▸ **Exercise**: Give the entries again, word for word.

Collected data
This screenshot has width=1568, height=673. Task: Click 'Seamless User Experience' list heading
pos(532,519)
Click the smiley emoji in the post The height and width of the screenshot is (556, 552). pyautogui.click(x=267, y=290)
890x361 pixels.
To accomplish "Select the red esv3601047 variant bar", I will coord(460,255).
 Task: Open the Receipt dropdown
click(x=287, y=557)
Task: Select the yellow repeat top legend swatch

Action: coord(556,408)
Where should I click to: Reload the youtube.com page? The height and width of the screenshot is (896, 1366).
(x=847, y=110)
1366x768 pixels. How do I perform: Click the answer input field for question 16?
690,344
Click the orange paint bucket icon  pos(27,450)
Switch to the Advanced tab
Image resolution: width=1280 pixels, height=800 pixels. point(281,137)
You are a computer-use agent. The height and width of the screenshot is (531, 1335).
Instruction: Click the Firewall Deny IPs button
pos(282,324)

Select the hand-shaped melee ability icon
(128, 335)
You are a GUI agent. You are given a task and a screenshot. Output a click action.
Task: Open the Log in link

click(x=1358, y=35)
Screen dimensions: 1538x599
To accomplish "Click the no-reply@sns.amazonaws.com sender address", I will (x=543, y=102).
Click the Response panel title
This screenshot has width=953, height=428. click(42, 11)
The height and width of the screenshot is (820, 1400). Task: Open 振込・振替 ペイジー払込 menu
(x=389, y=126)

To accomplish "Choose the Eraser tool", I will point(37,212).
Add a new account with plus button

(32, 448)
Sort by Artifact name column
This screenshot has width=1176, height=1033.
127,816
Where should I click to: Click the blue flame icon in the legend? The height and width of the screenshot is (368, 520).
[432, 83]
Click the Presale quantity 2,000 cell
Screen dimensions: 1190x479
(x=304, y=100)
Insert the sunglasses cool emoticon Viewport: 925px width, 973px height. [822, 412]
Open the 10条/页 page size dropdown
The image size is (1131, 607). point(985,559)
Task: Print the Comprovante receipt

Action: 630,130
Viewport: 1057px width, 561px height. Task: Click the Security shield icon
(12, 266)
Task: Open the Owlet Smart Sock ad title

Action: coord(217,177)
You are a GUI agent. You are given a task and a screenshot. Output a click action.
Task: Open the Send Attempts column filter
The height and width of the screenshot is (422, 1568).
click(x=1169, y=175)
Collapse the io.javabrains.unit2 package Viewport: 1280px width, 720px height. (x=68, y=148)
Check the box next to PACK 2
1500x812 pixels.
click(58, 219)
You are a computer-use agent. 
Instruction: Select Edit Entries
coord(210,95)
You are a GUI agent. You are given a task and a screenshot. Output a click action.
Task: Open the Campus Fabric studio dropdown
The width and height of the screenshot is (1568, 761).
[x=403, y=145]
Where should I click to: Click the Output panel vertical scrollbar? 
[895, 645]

▸ **Task output**:
This screenshot has width=1568, height=673. Task: Click 'Seamless User Experience' list heading
pos(532,519)
Click the smiley emoji in the post The height and width of the screenshot is (556, 552). pyautogui.click(x=267, y=290)
890x361 pixels.
To accomplish "Select the red esv3601047 variant bar", I will coord(460,255).
 Task: Open the Receipt dropdown
click(x=287, y=557)
Task: Select the yellow repeat top legend swatch

Action: coord(556,408)
Where should I click to: Reload the youtube.com page? The height and width of the screenshot is (896, 1366).
(x=847, y=110)
1366x768 pixels. How do I perform: Click the answer input field for question 16?
690,344
Click the orange paint bucket icon  pos(27,450)
Switch to the Advanced tab
Image resolution: width=1280 pixels, height=800 pixels. point(281,137)
You are a computer-use agent. The height and width of the screenshot is (531, 1335).
Instruction: Click the Firewall Deny IPs button
pos(282,324)

Select the hand-shaped melee ability icon
(128, 335)
You are a GUI agent. You are given a task and a screenshot. Output a click action.
Task: Open the Log in link

click(x=1358, y=35)
Screen dimensions: 1538x599
To accomplish "Click the no-reply@sns.amazonaws.com sender address", I will (x=543, y=102).
Click the Response panel title
This screenshot has width=953, height=428. click(42, 11)
The height and width of the screenshot is (820, 1400). Task: Open 振込・振替 ペイジー払込 menu
(x=389, y=126)

To accomplish "Choose the Eraser tool", I will point(37,212).
Add a new account with plus button

(32, 448)
Sort by Artifact name column
This screenshot has width=1176, height=1033.
127,816
Where should I click to: Click the blue flame icon in the legend? The height and width of the screenshot is (368, 520).
[432, 83]
Click the Presale quantity 2,000 cell
Screen dimensions: 1190x479
(x=304, y=100)
Insert the sunglasses cool emoticon Viewport: 925px width, 973px height. [822, 412]
Open the 10条/页 page size dropdown
The image size is (1131, 607). point(985,559)
Task: Print the Comprovante receipt

Action: 630,130
Viewport: 1057px width, 561px height. Task: Click the Security shield icon
(12, 266)
Task: Open the Owlet Smart Sock ad title

Action: coord(217,177)
You are a GUI agent. You are given a task and a screenshot. Output a click action.
Task: Open the Send Attempts column filter
The height and width of the screenshot is (422, 1568).
click(x=1169, y=175)
Collapse the io.javabrains.unit2 package Viewport: 1280px width, 720px height. (x=68, y=148)
Check the box next to PACK 2
1500x812 pixels.
click(58, 219)
You are a computer-use agent. 
Instruction: Select Edit Entries
coord(210,95)
You are a GUI agent. You are given a task and a screenshot. Output a click action.
Task: Open the Campus Fabric studio dropdown
The width and height of the screenshot is (1568, 761).
[x=403, y=145]
Where should I click to: Click the Output panel vertical scrollbar? 
[895, 645]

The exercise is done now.